Room: Exhibit Hall | Forum 1
Purpose: To improve the performance of neural network for removing various types of CT ring artifacts effectively in post-processing domain.
Methods: First section: We detected the image edges by specific morphological edge detection operator based on ring artifact images. Next we did enhancement processing by gray level transformation. The artifacts were then located by morphological hole filling and pixel connectivity method. A hybrid of bicubic and polynomial fitting interpolation was performed to compensate artifact region for different types of artifacts. Second section: We designed enhanced Fuzzy-Radial Basis Function Neural Network (RBFNN) system. Here, we selected 2 pixels which are neighbor to a certain interpolated data as inputs of our system and used interpolated data as training sample, then we trained the system by Gravitational search algorithm (GSA). Based on this, we used 15 sets of input data (all are from the processing data) to get 15 output data, then the final output data were obtained by weighing normalization processing. At last, we repaired the whole interpolated data. We also trained the system by classic error back propagation algorithm (EBPA).

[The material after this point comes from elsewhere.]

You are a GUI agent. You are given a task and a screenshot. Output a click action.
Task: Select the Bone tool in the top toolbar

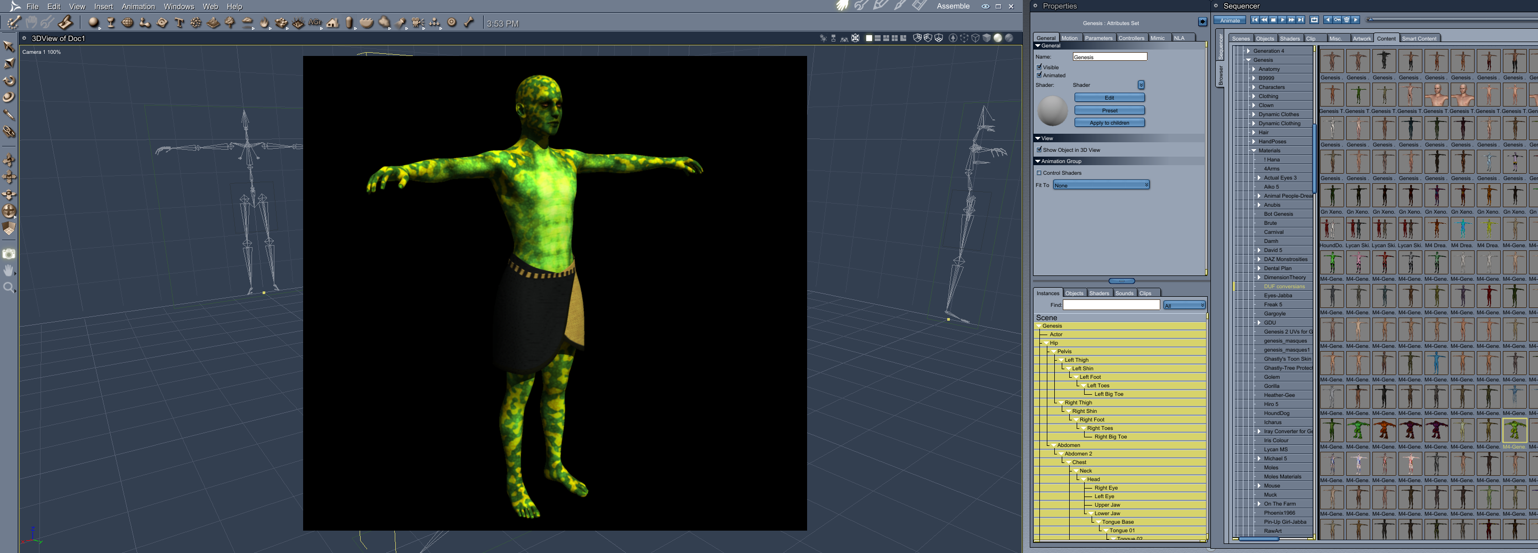pos(469,23)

Results: We compared interpolation method, interpolation-EBPA and interpolation-GSA by subjective observation (4 groups of clinical data) and objective analysis (mean gradient (MG) and SNR). The interpolation method generated worst results, where the eliminations of artifacts were not realistic by showing lowest SNR and MG values. Comparing with interpolation-EBPA, proposed method provided better visual effect (no new artifacts, high image resolution etc.) and higher metrics.
Conclusion: Through our system, the interpolation algorithm is improved and updated: complicated ring artifacts are removed completely. With application of GSA to the training of neural network, the performance of GSA is superior to that of EBPA.